What you will find is that the thought of it is actually harder than executing it all.  Stay organised, keep on top of the laundry, and make sure you have meals ready on weeknights that are re-heatable so that they can all eat at different times.

We love our sports, the kids enjoy it but when it gets too much they have to drop something.  But, so far we have managed and I wouldn't have it any other way :)

#23 lozoodle

Posted 15 April 2018 - 05:02 PM

Ugh I hear you! I have:

Monday - one kid to soccer training (1 hr); me to PT
Tuesday - one kid to gymnastics (2 hrs)
Wednesday - two kids to gymnastics (1 hr); 2 kids to soccer training (1 hr); me to soccer training (1 hr)
Thursday - one kid to gymnastics (2 hrs); me to PT
Sat - soccer x 3
Sun - soccer me

I don't know the answer, but I have started sending the big kids to their soccer training alone (walking distance, a hundred metres or so) and I pick them up a bit later which helps as I can do stuff at home. I've also swapped the wed gym class to a Thursday starting next term, so only 2 trips there a week instead of 3 should help.

Other than that... I dunno! I'm reluctant to say no to stuff because they enjoy it and I feel like its been a positive thing for them, but argh!
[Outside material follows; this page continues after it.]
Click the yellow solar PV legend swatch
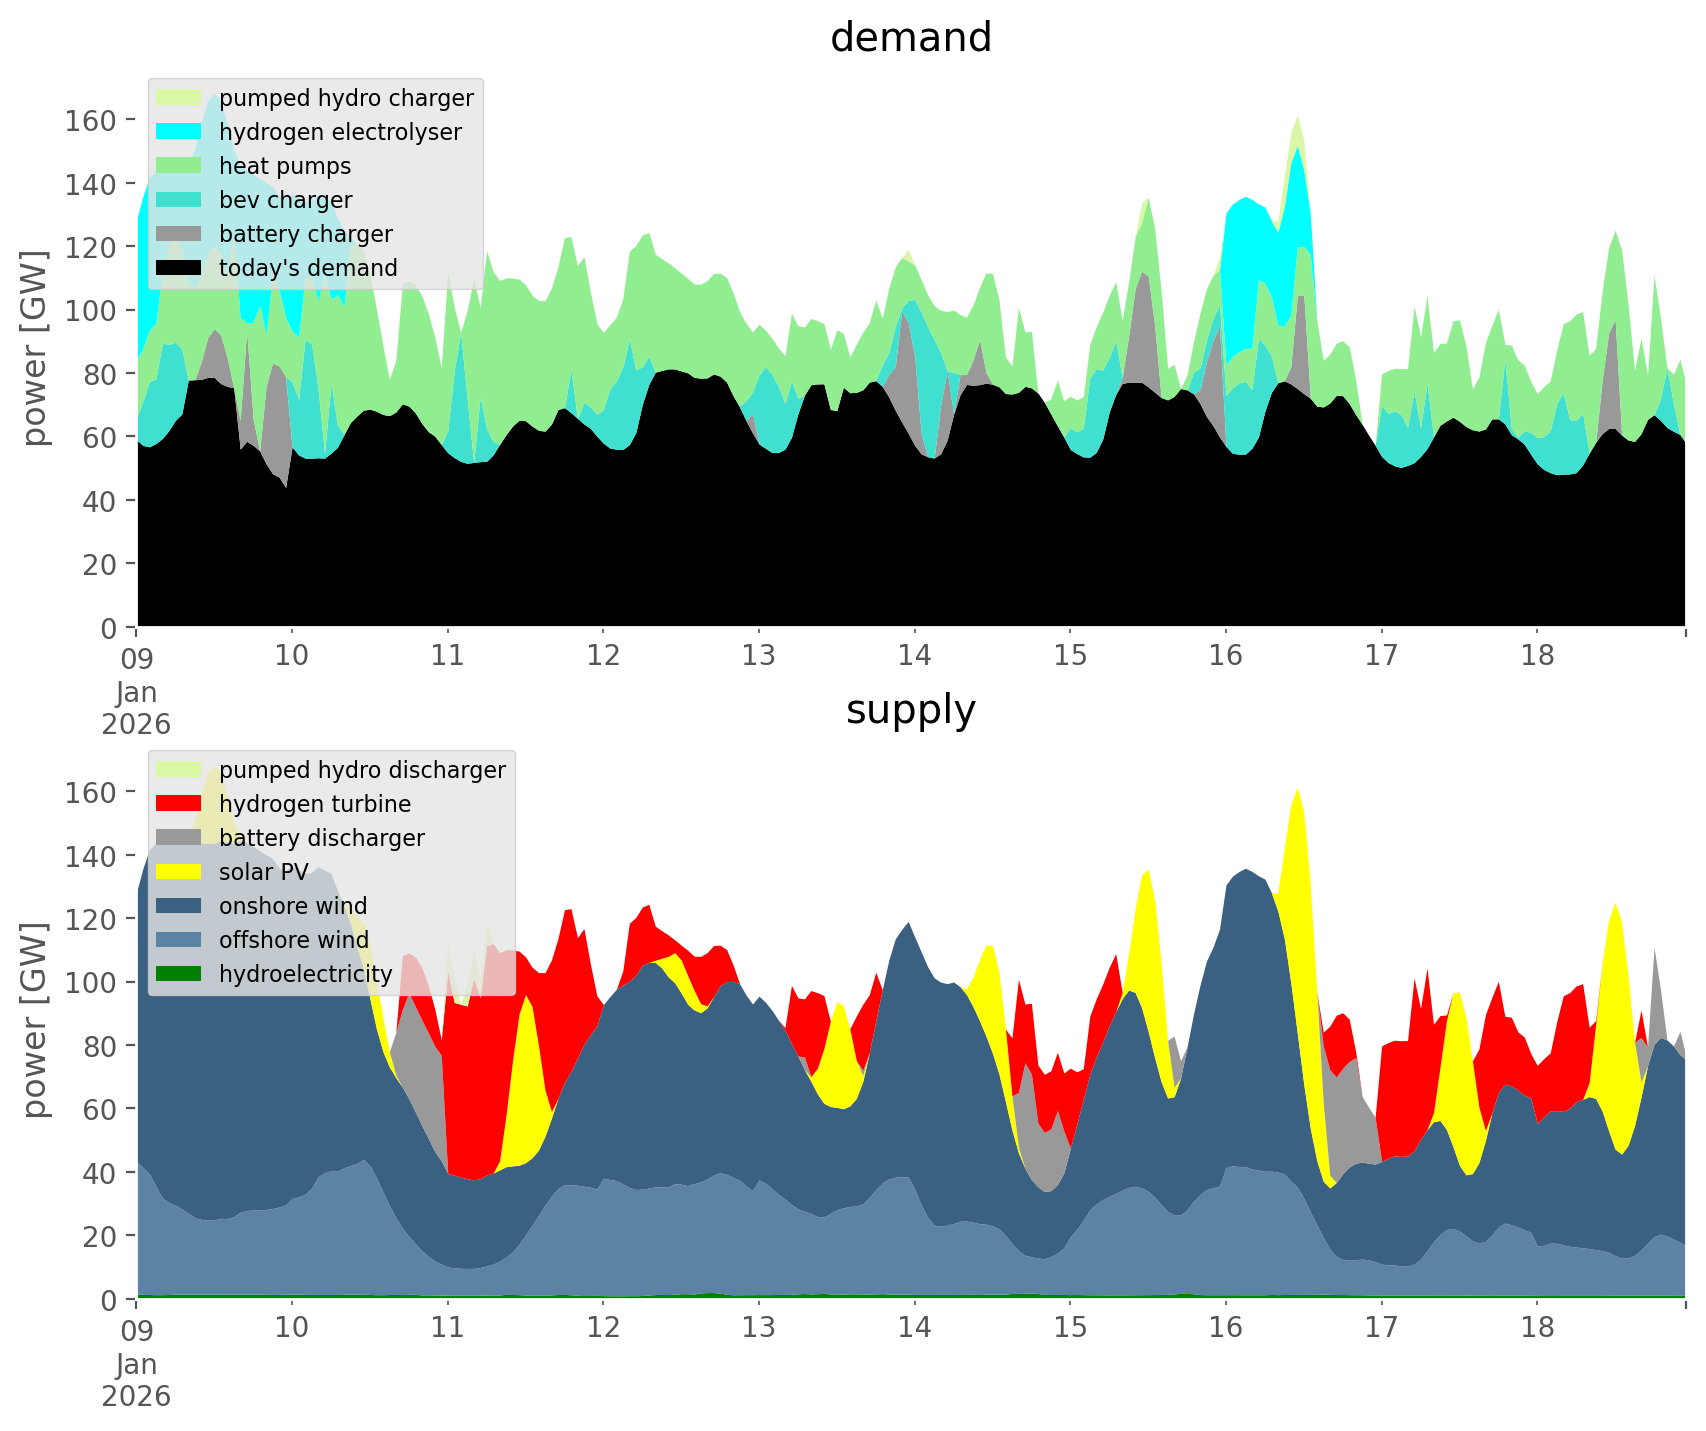 [x=179, y=872]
SO sick of rushing all the time.

Edited by lozoodle, 15 April 2018 - 05:26 PM.


#24 twinmumplus1

Posted 15 April 2018 - 05:48 PM

Yeah, the juggle is crazy here, but we make it work.   3 kids, DH works away, I work full time.

Monday - free - soon to be hockey match for DD
Tuesday - Boys swimming (get themselves there, I pick up), DD cheer (3 1/2 hours, gets herself there, I pick up)
Wednesday - DD hockey (me pick up and drop off)
Thursday - Swimming for boys (they get themselves there, I pick up). Hockey and Cheer for DD (gets herself there thanks to Mum, I pick up and get to the next one)
Friday - DD RG training 2 1/2 hours away - bus and billets with her coach 2 out of 3 weekends.  If not, hockey game.
Saturday - all of us parkrun
Sunday - hockey match DD if home in time, orienteering for boys.

DH also is a bike rider/ultra marathoner.

It is insane.   I juggle.   They are happy, they have down time, and most importantly love it.  So we do it :)

#25 IShallWearMidnight

Posted 20 October 2018 - 11:40 PM

Our 6yo and 8yo do 1 activity each. 3yo has swimming during school hours. 1yo has playgroup.

It will be trickier when they are all older.